Time changed their article, so what?

So Time has an article called, "Stay-at-Home Dads Are More Likely to Divorce"

It wasn't just that this article was offensive to men who stay at home, but it was just wrong. It took research on unemployed men and quite literally swapped out the term "unemployed men" with "stay at home dads."

The unemployed men weren't necessarily fathers at all, even if they were no one knows if they were "stay at home dads" simply because they were unemployed and lastly, most of the stay at home dads I know are not unemployed.

After seeing me post the article on Facebook, Al Watts, President of Daddyshome went to work.

After confirming the article was in fact incorrect he started contacting Time and the author. Originally the author stood by her article.

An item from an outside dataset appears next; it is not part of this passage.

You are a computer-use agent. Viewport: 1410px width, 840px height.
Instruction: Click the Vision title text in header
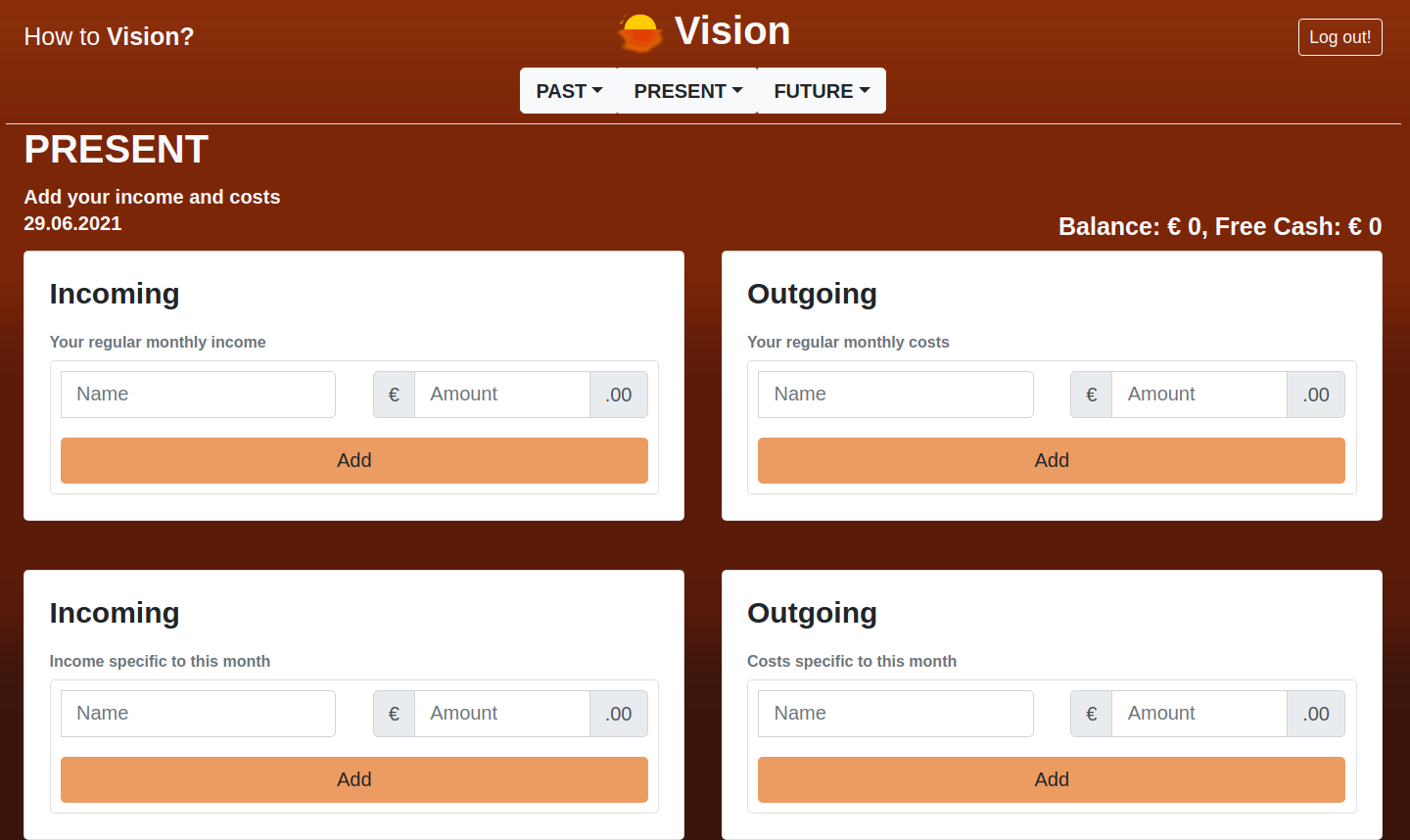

So Al talked to Dr. Aaron Rochlen (who happens to be keynote speaker for the At-Home Dads Convention) and he confirmed that the author was mistaken. He also knew Liana Sayer, the author of the research the article was based on. She too confirmed that the Time reporter was incorrect in the way she characterized the study and it had nothing to do with at-home dads.

So eventually Time and the author changed the article to Unemployed Men Are More Likely to Divorce.

So the question is, who cares? Why spend all that time and energy to get one article on one web site changed? Who the hell actually reads Time?

Because the media matters. What the media says and does effects how people perceive things.

Don't think that is true? People still use the term Mr. Mom. Come on. That movie was 1983, was no cinema classic, and it is still a lot of people's go to term for at-home dads.

And the Time article itself was repeated across the web. A lot of smaller web sites picked it up and repeated Time's misinformation.

And through the work of Daddyshome and Al Watts in particular the misinformation is starting to be corrected.

So yes, it matters what the media says. It matters when Time gets it wrong.

I am proud to be part of an organization that is working to set the record straight. And I am proud to call Al, not just Mr President, but friend as well.